# Confused!!!



## Chilli (Oct 14, 2008)

Hi,

I would be very grateful if some one might be able to help or point me in the right direction. I would love to move from the UK to Canada (Vancouver) on a temporary work visa. 

How ever, I'm finding all the websites regarding visa options confusing and I'm not even sure if I have the necessary skills to get a visa?

Does any one know of some recruitment agencies that I can sign up to? Ideally I would like to work in the non profit sector and my work history is a combination of working in customer services, admin and the arts!

Any help would be very much appreciated!

Thanks.


----------



## kkmm (Sep 16, 2008)

Dear Chilli!

Simply logon to jobsetc dot ca. Create your own profile and let the site pouring real jobs into your inbox daily 3 or 4 times. Remember to put original and true information about yourself. 

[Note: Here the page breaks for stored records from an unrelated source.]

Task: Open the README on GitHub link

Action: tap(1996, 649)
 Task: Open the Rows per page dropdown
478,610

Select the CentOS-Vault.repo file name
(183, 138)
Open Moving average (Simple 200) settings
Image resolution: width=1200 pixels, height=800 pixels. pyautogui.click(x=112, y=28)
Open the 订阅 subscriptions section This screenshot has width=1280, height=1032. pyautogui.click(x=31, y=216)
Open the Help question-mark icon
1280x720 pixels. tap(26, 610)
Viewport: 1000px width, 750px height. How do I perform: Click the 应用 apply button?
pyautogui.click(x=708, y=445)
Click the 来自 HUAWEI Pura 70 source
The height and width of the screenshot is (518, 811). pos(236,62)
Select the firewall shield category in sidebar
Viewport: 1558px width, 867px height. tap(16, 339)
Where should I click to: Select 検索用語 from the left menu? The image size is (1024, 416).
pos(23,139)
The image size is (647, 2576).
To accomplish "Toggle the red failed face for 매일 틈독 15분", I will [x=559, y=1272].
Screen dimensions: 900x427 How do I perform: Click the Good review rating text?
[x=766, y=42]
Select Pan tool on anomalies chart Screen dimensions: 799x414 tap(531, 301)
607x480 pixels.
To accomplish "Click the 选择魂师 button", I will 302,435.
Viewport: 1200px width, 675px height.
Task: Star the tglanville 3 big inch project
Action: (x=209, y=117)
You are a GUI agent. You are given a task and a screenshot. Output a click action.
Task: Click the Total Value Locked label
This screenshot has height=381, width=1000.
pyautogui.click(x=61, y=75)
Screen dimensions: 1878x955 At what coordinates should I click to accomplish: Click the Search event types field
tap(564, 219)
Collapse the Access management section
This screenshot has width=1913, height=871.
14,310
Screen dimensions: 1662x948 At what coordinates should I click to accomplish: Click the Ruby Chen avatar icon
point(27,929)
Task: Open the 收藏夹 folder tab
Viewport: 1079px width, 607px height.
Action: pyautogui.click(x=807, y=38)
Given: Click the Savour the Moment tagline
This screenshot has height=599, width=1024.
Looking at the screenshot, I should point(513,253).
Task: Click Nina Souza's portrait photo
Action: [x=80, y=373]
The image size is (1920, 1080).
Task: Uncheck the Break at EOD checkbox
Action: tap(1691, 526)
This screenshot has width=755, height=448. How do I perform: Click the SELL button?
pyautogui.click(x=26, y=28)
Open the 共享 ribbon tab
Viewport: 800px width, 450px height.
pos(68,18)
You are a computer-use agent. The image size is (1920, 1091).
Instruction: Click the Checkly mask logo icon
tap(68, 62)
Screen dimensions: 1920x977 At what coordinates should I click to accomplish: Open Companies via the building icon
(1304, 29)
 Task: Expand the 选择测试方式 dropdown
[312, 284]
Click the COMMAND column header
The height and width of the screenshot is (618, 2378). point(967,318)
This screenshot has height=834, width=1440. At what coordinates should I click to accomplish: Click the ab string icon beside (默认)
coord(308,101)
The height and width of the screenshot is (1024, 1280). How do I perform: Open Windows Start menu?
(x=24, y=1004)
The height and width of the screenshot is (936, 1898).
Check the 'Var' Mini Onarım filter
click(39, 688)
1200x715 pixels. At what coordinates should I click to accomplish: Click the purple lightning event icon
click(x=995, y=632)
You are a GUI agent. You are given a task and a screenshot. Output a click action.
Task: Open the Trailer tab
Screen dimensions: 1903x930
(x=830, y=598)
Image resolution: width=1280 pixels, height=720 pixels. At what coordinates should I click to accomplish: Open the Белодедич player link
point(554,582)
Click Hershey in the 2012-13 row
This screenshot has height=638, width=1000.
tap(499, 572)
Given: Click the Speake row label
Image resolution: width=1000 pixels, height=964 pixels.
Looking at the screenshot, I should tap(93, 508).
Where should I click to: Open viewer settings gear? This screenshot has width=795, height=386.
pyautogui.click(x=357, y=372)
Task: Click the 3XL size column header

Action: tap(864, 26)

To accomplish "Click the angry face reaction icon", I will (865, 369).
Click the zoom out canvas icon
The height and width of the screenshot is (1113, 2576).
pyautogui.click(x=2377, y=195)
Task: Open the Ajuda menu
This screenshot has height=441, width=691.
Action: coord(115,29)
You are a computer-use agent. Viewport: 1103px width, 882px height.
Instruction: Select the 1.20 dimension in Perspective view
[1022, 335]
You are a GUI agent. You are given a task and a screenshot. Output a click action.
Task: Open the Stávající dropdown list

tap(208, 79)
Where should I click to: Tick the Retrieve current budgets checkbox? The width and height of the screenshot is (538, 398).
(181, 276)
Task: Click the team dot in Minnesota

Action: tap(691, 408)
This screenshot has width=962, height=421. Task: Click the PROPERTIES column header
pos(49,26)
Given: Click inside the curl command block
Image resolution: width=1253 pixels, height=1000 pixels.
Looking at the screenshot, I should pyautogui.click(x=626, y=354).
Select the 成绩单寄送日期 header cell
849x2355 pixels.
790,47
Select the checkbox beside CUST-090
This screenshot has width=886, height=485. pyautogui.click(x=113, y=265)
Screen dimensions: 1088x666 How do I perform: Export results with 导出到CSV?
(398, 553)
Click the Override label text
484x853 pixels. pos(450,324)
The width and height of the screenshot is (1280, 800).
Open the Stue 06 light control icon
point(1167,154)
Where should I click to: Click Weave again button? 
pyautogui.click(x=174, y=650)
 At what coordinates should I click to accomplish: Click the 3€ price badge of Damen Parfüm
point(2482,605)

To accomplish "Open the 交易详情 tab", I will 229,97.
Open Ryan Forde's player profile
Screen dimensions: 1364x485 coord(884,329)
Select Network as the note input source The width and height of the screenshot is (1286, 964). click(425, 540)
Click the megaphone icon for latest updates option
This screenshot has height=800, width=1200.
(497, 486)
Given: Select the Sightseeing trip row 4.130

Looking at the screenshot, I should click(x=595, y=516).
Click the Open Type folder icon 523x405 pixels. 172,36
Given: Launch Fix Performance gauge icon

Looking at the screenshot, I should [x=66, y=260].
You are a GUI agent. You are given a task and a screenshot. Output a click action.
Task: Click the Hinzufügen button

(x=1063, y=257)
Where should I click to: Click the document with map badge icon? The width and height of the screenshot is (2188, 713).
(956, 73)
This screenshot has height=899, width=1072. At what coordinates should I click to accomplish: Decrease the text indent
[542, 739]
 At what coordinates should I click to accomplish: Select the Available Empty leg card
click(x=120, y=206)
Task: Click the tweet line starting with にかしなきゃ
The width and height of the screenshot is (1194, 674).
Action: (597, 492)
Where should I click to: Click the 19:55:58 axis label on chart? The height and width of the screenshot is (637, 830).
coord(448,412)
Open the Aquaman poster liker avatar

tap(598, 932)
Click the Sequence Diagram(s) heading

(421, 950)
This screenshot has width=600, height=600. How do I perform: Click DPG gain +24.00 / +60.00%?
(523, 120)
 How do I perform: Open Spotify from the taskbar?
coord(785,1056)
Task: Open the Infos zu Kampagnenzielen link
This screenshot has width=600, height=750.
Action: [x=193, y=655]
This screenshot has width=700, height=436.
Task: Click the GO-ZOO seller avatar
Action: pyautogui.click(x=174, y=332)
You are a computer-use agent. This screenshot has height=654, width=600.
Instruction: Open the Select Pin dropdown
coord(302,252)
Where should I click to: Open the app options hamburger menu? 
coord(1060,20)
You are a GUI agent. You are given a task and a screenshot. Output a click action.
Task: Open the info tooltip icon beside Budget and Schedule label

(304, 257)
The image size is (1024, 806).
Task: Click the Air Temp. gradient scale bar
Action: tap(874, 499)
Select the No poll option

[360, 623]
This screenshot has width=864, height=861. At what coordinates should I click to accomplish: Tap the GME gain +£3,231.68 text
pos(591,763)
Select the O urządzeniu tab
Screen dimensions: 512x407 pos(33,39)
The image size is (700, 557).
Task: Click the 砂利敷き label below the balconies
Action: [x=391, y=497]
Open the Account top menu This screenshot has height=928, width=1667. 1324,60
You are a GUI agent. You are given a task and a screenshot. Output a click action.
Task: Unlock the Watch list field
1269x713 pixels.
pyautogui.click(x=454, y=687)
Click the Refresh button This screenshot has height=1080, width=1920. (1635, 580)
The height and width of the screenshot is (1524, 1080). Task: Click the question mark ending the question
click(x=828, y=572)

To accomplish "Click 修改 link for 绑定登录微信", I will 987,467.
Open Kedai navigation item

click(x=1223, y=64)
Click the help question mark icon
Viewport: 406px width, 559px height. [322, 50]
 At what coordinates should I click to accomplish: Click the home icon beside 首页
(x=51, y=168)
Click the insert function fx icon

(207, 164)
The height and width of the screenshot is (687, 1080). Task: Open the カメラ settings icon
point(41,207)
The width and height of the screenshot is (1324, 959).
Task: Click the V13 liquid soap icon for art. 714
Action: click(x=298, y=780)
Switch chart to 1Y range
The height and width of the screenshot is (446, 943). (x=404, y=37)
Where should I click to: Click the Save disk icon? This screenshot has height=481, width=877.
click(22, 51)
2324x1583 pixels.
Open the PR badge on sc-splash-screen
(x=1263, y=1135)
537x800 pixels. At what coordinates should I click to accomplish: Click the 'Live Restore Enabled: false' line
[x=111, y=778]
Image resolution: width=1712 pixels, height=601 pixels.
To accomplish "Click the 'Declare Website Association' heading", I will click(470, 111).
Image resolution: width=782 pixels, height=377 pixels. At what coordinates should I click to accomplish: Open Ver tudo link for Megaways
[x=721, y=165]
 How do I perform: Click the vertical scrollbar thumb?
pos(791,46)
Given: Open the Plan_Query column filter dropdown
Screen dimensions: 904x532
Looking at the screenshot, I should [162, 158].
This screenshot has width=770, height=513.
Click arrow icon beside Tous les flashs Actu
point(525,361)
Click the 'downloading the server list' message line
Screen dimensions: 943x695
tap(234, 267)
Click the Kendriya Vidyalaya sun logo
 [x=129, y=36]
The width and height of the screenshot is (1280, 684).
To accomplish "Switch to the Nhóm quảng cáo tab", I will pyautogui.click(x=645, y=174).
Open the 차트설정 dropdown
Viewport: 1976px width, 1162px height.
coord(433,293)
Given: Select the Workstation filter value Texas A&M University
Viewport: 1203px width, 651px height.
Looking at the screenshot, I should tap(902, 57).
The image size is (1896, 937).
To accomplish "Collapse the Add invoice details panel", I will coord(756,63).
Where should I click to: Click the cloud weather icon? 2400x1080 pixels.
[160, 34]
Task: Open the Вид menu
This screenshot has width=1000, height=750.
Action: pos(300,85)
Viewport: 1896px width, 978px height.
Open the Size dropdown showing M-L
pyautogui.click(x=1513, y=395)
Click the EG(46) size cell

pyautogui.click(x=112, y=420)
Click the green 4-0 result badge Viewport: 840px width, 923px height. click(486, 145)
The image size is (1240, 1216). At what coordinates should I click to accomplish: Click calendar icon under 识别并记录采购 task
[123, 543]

For all other visa and residency issues visit cicdot gc dot ca

Thanks.

-Kamran Mahmood


----------



## Chilli (Oct 14, 2008)

kkmm said:


> Dear Chilli!
> 
> Simply logon to jobsetc dot ca. Create your own profile and let the site pouring real jobs into your inbox daily 3 or 4 times. Remember to put original and true information about yourself.
> 
> ...


Hi Kamran,

Thank you for the info - much appreciated. Will definitely sign on to the site you suggested and try to get to grips with the temp visa!!!

Thanks again!


----------



## IOWgirl (Nov 7, 2008)

I came out to canada as a nanny. I applied to a job through 'The lady' magazine. The whole process only took about 5 months, but this was in 84. I had to be a 'live-in nanny, but after two years I could apply to become a landed immigrant which mean't I could do anything and work anywhere and no longer had to 'live-in. That process didn't take long. It worked on a point system, my work experience, savings, reason for wanting to become a landed immigrant, etc. Once accepted, which was only a few weeks, I was free to do what I wanted, but the papers took about 10 months to arrive.


----------



## louiseg (Nov 17, 2007)

Hi Chilli welcome to forum,

If you are at the right age you could try BUNAC - Work and Volunteer programmes abroad for students and young people including Summer Camp USA for work options.
Good luck with your search.
Louise


----------